Muitos contextos são abordados em seus contos, a maternidade, o amor, a vida e a morte, equilibradas, andando lado a lado. Nos lembrando da nossa ausência enquanto sociedade aos que vivem silenciados, afastados, como se uma dor não existisse porque não a podemos ver ou sentir. Inúmeras reflexões nascem enquanto pensamos sobre a vida ao nosso redor e como por vezes ignoramos tristezas e sofrimentos reais.
“Mas escrever funciona para mim como uma febre incontrolável, que arde, arde, arde…” [Trecho retirado do livro]

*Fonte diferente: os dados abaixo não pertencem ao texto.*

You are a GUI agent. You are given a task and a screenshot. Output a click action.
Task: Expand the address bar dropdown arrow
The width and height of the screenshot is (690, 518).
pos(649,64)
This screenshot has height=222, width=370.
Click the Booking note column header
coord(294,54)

Ardemos o peito ao olhar no fundo desses olhos que despencam água. Ou ao ler na página seguinte: “Minha mãe sempre costurou a vida com fios de ferro.”

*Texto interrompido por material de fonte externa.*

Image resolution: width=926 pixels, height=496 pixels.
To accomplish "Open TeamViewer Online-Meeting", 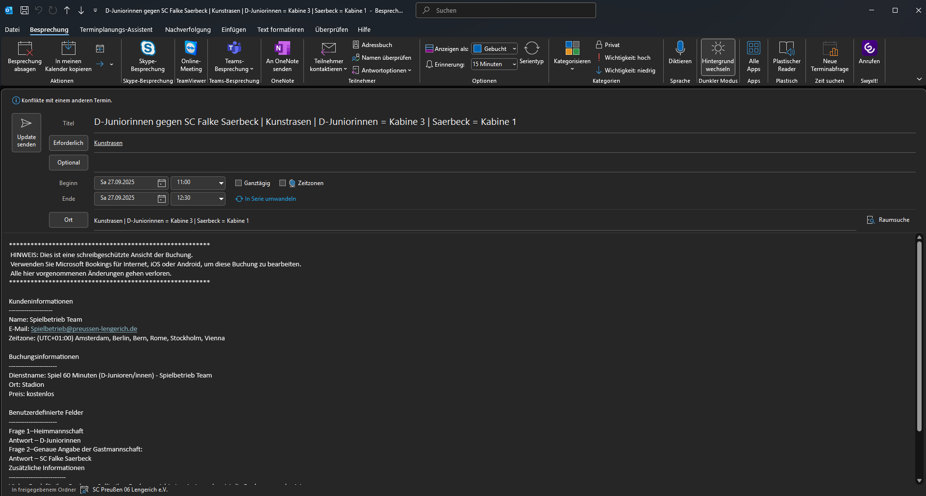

Embora toque em tantas áreas sensíveis, senti como se de alguma forma um conto estivesse ligado ao outro e o último fosse uma espécie de grito de esperança sobre os significados que o nascimento de uma vida podem trazer. Como se ao nascer um em meio ao amor, todos renascessem com ele. Ao menos foi um pouco da sensação despertada em mim nesta leitura. Cheia de significados e pensamentos necessários.
Conceição Evaristo nasceu em Minas Gerais. Trabalhou como empregada doméstica até 1971, aos 25 anos, até concluir os estudos no Instituto de Educação de Minas Gerais. Após esse período, se mudou para o Rio de Janeiro e estudou Letras na Universidade Federal do Rio de Janeiro. É Mestra em Literatura Brasileira pela PUC-Rio e Doutora em Literatura Comparada pela Universidade Federal Fluminense.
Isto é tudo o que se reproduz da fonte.